Our fear of change is actually the result of the first two combined. When we’re not in control of change, then we don't know what changes to expect or when. Which could mean something bad will happen. As I mentioned before, this is because we instinctively focus on worst-case scenarios instead of positive outcomes.
How to Find the Why behind Your Fears
You don’t have to wonder if you’re in danger when an ax flies toward your face. It’s obvious. But when your fears aren’t physical, understanding the source of them is a little harder. The tips below will help you identify the source of your fear so you can choose how to handle it.
Challenge Your Fear
Fear isn’t a psychic, it’s a dramatic doomsayer. Nor is it the most logically minded emotion. Its only job is to outline all the problems and pessimistic possibilities of life. Your job is to evaluate the information and decide the best course of action — and you do this by challenging your Fear.

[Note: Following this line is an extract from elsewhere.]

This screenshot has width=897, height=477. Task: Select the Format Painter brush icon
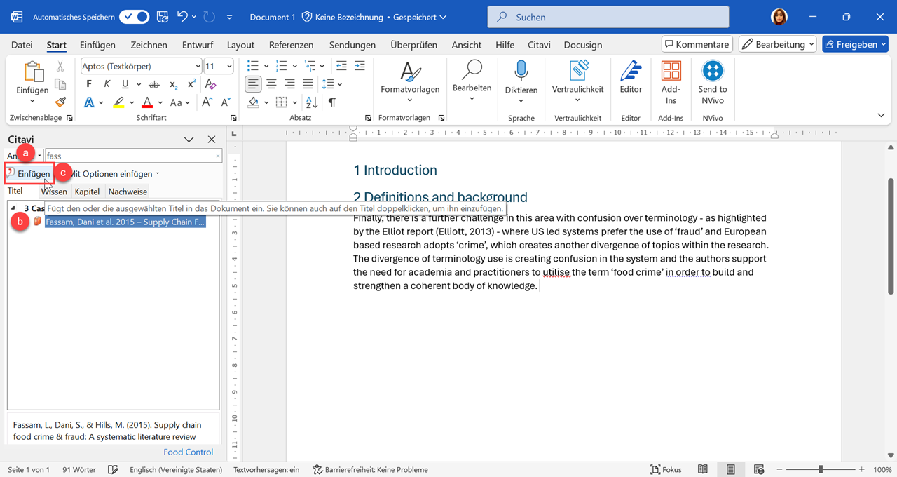(60, 102)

Fear has quite the imagination if you’ll entertain its ideas, which is why it’s important you find holes in its prophecies. Listen to Fear’s predictions like a judge hears evidence. Asking questions will help you stay objective, it’s possible your Fear has no real case at all — once you realize it’s baseless, it’ll usually slink away on its own.
Get the Facts
When we’re missing information we take the liberty of filling in the gaps ourselves. Fear loves this game. It’ll come up with elaborate possibilities to complete the story.
You’re the one responsible for distinguishing the facts from fiction. Focus your energy on gathering more information so you rely less on assumptions. You don’t want to have a meltdown over a miscommunication.
Take Your Time
No one wants to feel afraid, so we act fast to rid the feeling — usually through distracting ourselves. Doing this though doesn’t usually solve your problem or get rid of your fear though, it actually makes it worse.
Instead, show yourself the kindness your Fear isn’t. Understand you don’t have to overcome everything at once. Focus on getting through one day at a time. Look at your fear from new angles or break big problems into smaller, more manageable tasks. There’s no need to put yourself on a time limit unless you have to.
Look at it with Curiosity
Everything we know of has its natural opposite— hot and cold, good and evil, light and dark, up and down. Well, curiosity is the natural opposite of fear. The same way water drenches fire, taking a closer look at your fear through a sense of curiosity and wonder, makes it less scary. The best way to spark curiosity? Ask, why.
Curiosity will conquer fear even more than bravery will.
— James Stephens
Fear plays a vital role in your life, but it doesn’t need to run it. Learn to listen to what it’s telling you, then use your logic and reasoning skills to decide how to handle it. Take your control back so you can spend your time on more important things than being scared.